Do we blame Hitler or every person in Germany? The leaders bear the majority of the responsibility.



Why, yes, if we remove all the humans that do the scamming, then the scam industry disappears. Actually, all we have to do is make the work so unpleasant that very few people will do it, and then only at a high wage, which renders the whole scamming thing uneconomical. And then it disappears.

With respect to the 3rd Reich, the Allies didn't let people who pled that they were only following orders off the hook. Neither would most moral philosophers today. If you know you're scamming people, and the "service" reps for Cardholder Services certainly do know tht, then you're morally accountable.

If all (or the large plurality) of us would listen to the robocall, hit 1 or 5 or whatever to get to a human, and then waste the human's time, the telemarketers would end up out of business.

Of course, if the FCC did it's damn job, and enforced valid caller ID, the whole thing would go away, too. The fact that this hasn't happened is a crying shame, and indicative of some major failures in the US Federal government.


If the workers disappear, the industry disappears? I assume that there are plenty of workers that would quickly replace them, but I could be wrong.

We are in agreement about this being a problem that the FCC or other gov agencies should be trying to stop.


Well, yes. But that's a simplistic case. Evidence shows that no matter how terrible a job is, some one will do it. It's just that as jobs get worse, fewer and fewer are willing to do the job. The amount of scammers willing to do the unpleasant task of dealing with 419-eaters and Scambaiters at a particular wage goes down.

Free market economics tells us that as the supply of some good goes down, the price almost certainly rises, all things being equal.

When the supply of "service" reps/scammers goes down, we have 3 cases:

1. Demand for that labor stays the same. In this case labor rates go up. This will make scamming less economical, driving some scam factories out of business.

2. Demand for "service" reps goes up: Same as case (1), but worse for the scam factories. More of them go out of business.

3. Demand for "sevice" reps/scammers goes down: this is really a case of "all things don't stay the same", because in this case, scam factories employ fewer "service" reps. Maybe some scam factories leave the market, maybe all scam factories make fewer calls a day.
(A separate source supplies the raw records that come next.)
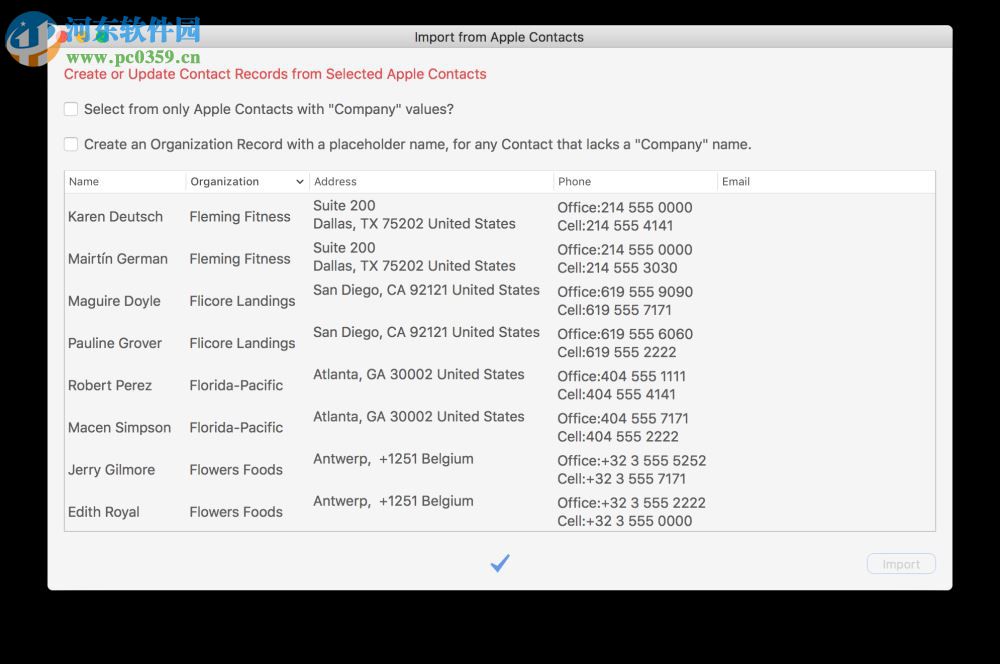1000x664 pixels.
Task: Select the Name column header
Action: [82, 181]
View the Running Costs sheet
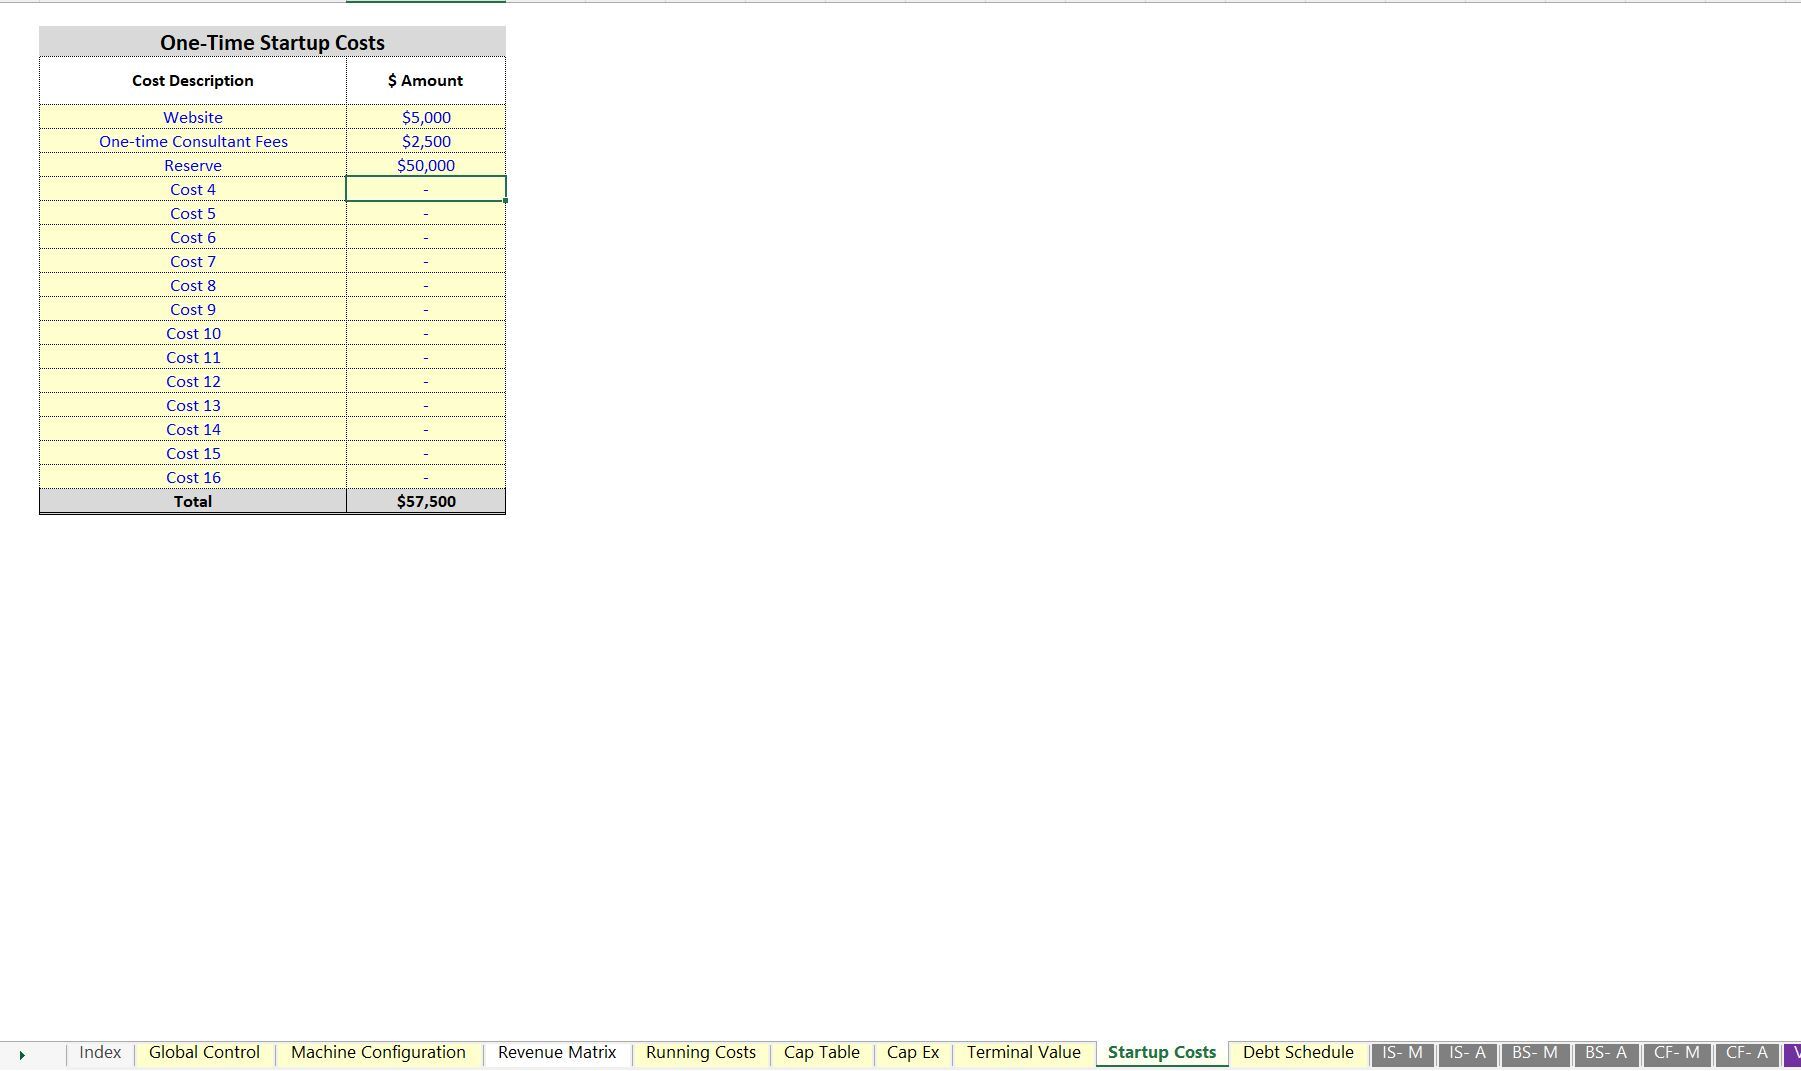1801x1071 pixels. point(700,1052)
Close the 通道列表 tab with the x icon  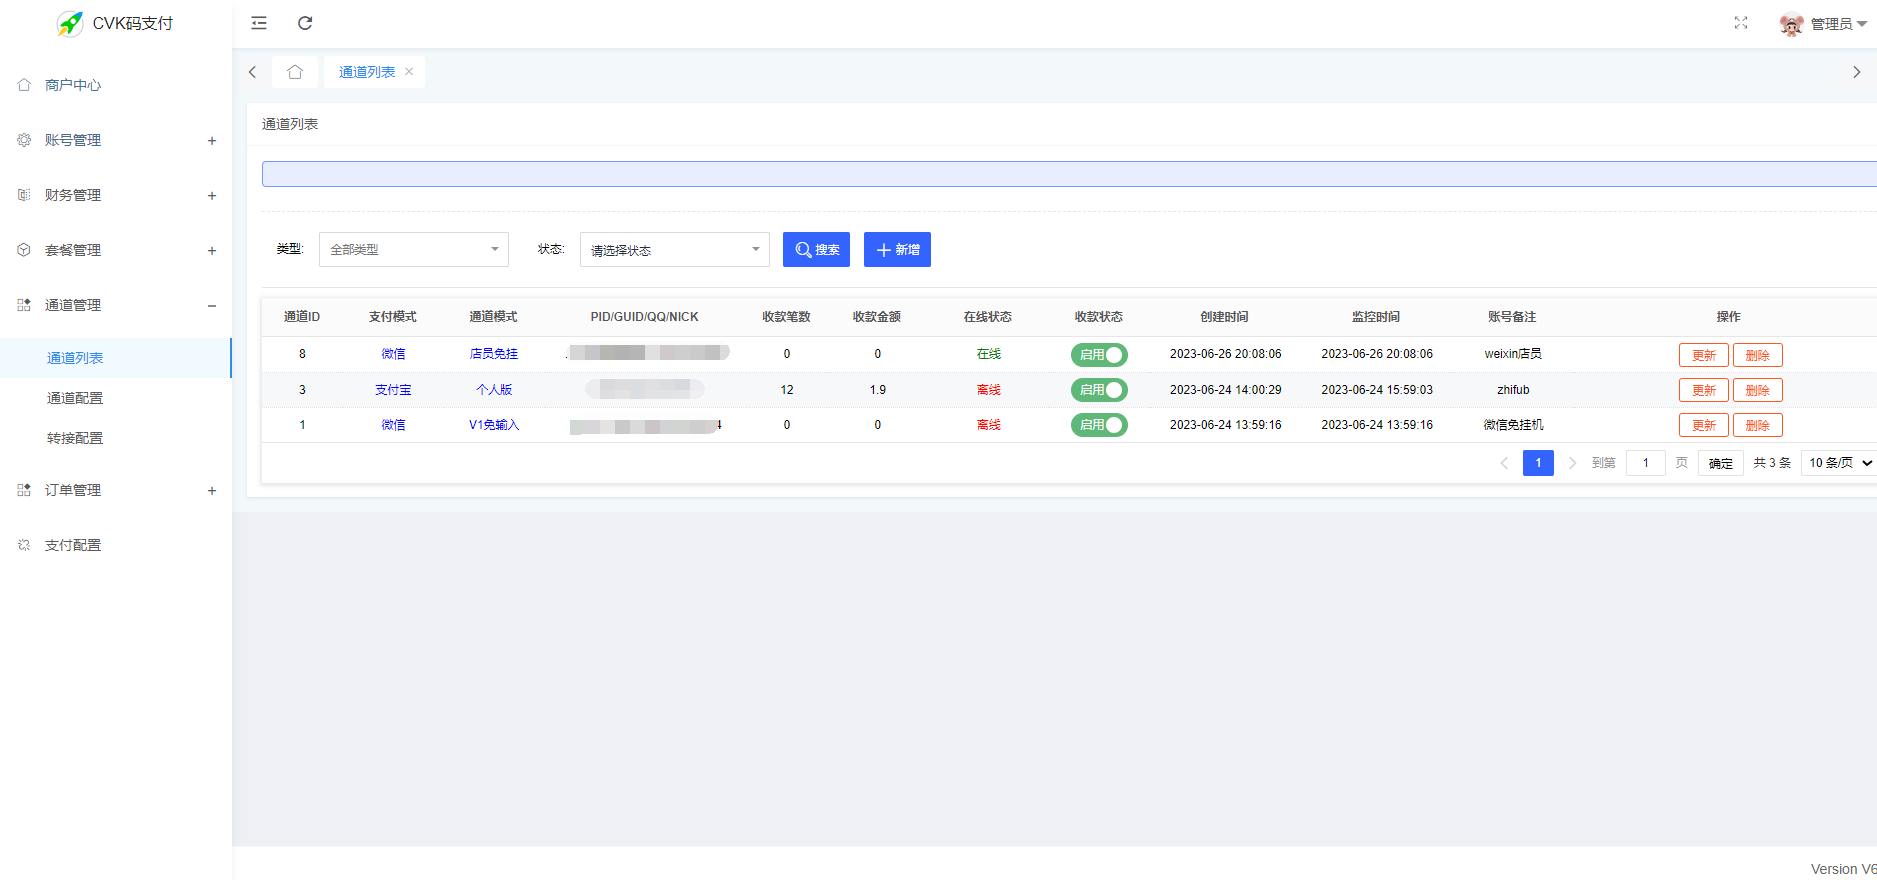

In any of the 3 cases, WE WIN! Not as many scams are perpetrated, and the amount of calls goes down. Of course, an ideological free market analysis almost always gets things either partially or wholly wrong. We also don't know what the relationship between wages and number of people willing to put up with hobbyist scambaiters is. It's possible that like freeways on a Saturday, even a small worsening of job conditions makes the number of people willing to work at scam factories go way down. Or not. Unknowable. I just think that jerking the "service" reps chains as hard as possible is the only rational response.